Three teenage gunmen today stormed the governor's headquarters in Erbil, the capital of Iraqi Kurdistan, opening fire and killing one employee before being shot dead, officials said.
Initial reports said two gunmen had stormed the building in Erbil in the early morning, shooting and wounding a policeman.
But as the day unfolded, the toll rose to one employee killed and several members of the security forces wounded as Kurdish security forces exchanged fire with the attackers, officials said.
"An employee was killed in the assault on the provincial headquarters," Erbil governor Nawzad Hadi told a news conference.
The Kurdish autonomous region's deputy police chief Farhad Mohammed said "several members of the security forces were wounded", but did not give a specific toll.
Mohammed said the three gunmen had been "neutralised" after a four-hour exchange of fire with Kurdish security forces.
He described the assault as a "terrorist" attack but stopped short of blaming any particular group.
The anti-terrorism squad in Kurdistan said in a statement that two of the gunmen were aged 16 and the third was 18, all of them from Erbil.
An AFP correspondent near the building said he heard heavy gunfire and a loud explosion, probably from a hand grenade.
Deputy governor Taher Abdullah had earlier said that Kurdish security forces known as the Asayish had set up a security cordon and were searching the building for the assailants.
There was no immediate claim of responsibility for the attack in the usually secure Kurdish regional capital, and the assailants' motives were unclear.
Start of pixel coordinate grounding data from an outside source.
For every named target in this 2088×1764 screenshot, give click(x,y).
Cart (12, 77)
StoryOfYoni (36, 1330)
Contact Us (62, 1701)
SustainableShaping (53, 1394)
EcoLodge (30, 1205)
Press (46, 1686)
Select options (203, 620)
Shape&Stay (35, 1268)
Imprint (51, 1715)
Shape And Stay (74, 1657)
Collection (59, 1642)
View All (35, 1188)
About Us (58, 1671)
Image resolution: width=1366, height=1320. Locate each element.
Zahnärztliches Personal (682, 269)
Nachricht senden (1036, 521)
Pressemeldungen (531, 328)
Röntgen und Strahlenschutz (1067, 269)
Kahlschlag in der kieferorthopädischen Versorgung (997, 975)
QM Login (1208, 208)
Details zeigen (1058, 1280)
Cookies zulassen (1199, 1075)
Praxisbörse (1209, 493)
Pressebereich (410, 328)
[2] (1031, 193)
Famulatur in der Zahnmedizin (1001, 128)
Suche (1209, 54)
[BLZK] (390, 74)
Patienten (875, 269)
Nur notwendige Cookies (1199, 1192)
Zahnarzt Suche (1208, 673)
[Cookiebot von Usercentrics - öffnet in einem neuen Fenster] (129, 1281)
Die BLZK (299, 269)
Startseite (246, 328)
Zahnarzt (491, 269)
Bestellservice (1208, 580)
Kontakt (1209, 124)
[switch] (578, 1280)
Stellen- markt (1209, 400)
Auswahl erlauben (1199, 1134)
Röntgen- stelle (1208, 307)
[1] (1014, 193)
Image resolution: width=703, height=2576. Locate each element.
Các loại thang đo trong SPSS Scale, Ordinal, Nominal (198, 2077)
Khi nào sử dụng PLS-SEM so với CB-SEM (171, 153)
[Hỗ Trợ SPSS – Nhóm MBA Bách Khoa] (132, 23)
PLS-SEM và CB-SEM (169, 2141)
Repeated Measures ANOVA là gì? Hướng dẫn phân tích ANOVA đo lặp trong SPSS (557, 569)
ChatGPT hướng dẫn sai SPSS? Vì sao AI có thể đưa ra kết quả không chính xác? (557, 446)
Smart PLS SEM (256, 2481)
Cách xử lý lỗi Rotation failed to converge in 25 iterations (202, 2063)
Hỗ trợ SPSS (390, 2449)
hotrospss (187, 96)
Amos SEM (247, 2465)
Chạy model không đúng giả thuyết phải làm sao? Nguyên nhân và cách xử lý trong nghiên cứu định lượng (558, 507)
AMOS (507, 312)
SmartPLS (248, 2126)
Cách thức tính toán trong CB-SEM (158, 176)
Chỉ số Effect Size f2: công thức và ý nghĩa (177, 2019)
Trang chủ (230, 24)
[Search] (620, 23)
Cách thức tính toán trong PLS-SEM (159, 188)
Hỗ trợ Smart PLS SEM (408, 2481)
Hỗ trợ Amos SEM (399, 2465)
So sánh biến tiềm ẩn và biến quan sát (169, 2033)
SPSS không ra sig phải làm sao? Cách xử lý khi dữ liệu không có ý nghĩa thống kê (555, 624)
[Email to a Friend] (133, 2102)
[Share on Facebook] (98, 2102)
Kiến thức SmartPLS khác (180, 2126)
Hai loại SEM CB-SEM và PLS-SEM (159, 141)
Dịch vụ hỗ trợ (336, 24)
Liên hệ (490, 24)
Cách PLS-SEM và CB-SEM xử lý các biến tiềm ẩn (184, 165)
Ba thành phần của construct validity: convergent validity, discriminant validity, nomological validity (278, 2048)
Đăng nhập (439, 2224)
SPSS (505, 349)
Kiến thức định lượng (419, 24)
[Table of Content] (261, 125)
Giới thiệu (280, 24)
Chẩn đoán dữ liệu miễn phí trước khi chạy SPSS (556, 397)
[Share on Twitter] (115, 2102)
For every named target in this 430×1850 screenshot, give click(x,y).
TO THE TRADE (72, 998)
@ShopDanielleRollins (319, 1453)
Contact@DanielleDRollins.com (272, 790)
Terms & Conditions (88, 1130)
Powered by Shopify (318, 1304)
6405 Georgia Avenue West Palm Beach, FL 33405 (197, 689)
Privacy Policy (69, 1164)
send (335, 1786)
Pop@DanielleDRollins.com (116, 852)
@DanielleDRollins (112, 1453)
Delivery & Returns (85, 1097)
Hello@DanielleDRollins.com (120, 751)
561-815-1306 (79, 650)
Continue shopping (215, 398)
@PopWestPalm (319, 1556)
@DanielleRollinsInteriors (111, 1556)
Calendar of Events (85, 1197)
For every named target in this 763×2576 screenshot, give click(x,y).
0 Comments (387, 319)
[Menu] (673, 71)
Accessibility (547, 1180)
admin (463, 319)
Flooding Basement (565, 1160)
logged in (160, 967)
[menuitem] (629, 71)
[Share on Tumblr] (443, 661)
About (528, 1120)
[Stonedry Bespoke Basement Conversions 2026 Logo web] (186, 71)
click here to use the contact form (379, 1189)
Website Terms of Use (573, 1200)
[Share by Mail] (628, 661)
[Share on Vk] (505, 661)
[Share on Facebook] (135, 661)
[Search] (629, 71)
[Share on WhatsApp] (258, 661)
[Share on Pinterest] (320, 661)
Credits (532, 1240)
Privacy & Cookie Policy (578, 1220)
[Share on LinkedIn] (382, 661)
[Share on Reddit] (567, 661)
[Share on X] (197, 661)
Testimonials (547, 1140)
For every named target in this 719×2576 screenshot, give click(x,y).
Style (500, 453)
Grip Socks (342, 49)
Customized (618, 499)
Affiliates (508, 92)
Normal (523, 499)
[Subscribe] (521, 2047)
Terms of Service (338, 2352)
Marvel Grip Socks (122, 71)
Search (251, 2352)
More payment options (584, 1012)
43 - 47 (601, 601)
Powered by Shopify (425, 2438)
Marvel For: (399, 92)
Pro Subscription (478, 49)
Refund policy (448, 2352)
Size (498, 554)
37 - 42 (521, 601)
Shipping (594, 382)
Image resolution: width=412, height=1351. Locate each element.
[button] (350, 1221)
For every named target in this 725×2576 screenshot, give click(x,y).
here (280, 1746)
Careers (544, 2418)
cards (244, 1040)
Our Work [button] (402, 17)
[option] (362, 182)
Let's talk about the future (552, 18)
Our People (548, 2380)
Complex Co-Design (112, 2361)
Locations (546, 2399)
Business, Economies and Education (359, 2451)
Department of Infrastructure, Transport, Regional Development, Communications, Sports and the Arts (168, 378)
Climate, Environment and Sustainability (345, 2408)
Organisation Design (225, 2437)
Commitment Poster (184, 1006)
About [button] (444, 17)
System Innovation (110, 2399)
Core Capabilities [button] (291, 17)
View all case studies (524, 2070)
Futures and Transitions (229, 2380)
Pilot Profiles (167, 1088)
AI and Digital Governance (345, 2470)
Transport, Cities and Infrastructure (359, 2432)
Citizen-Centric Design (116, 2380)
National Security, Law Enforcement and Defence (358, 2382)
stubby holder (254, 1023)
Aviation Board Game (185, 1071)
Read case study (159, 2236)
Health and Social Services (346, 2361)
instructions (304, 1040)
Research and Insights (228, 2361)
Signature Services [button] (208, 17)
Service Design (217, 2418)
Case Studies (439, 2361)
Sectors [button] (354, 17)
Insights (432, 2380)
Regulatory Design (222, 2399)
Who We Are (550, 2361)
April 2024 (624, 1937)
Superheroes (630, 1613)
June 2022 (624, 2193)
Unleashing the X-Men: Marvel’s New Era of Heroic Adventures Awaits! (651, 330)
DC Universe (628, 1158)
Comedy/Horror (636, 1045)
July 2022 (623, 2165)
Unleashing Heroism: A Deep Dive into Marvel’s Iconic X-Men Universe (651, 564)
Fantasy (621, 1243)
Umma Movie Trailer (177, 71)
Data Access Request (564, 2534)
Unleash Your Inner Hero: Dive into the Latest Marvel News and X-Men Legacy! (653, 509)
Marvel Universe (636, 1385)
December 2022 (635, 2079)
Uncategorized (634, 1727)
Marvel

The Islamic State jihadist group claimed a deadly attack on the interior ministry in Erbil in 2015.
The previous year the group was blamed for a suicide bombing that killed at least four people outside the Erbil Provincial Council Building.
Kurdish peshmerga fighters took part in the battle against IS after it seized nearly a third of Iraq in a lightning 2014 offensive.
Baghdad declared victory over the group in December but the jihadists still hold pockets of territory and continue to carry out deadly attacks.